In the records below, put the lines starting at the line that contains "You are a GUI" and ending at the line that contains "pos(526,181)" into a numbered list, omitting any blank lines.

— Start Task data —

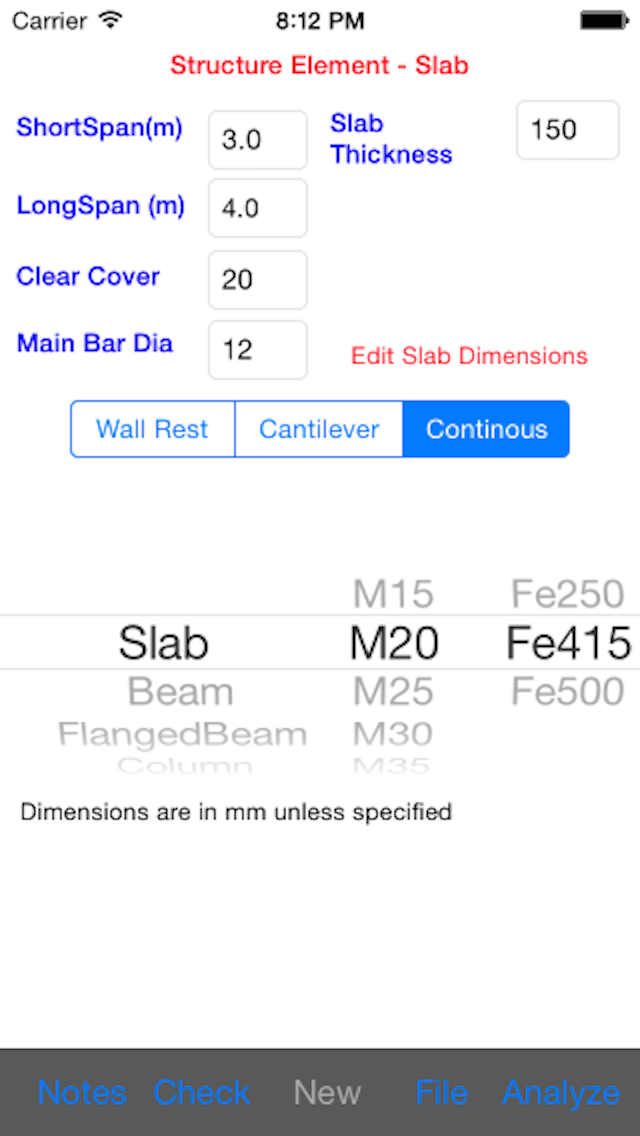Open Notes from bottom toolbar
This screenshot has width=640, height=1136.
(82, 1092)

— End Task data —
— Start Task data —

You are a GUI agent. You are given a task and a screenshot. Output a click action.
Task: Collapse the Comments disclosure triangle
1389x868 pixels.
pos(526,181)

— End Task data —

**Answer to this exercise:**
1. You are a GUI agent. You are given a task and a screenshot. Output a click action.
2. Task: Collapse the Comments disclosure triangle
3. 1389x868 pixels.
4. pos(526,181)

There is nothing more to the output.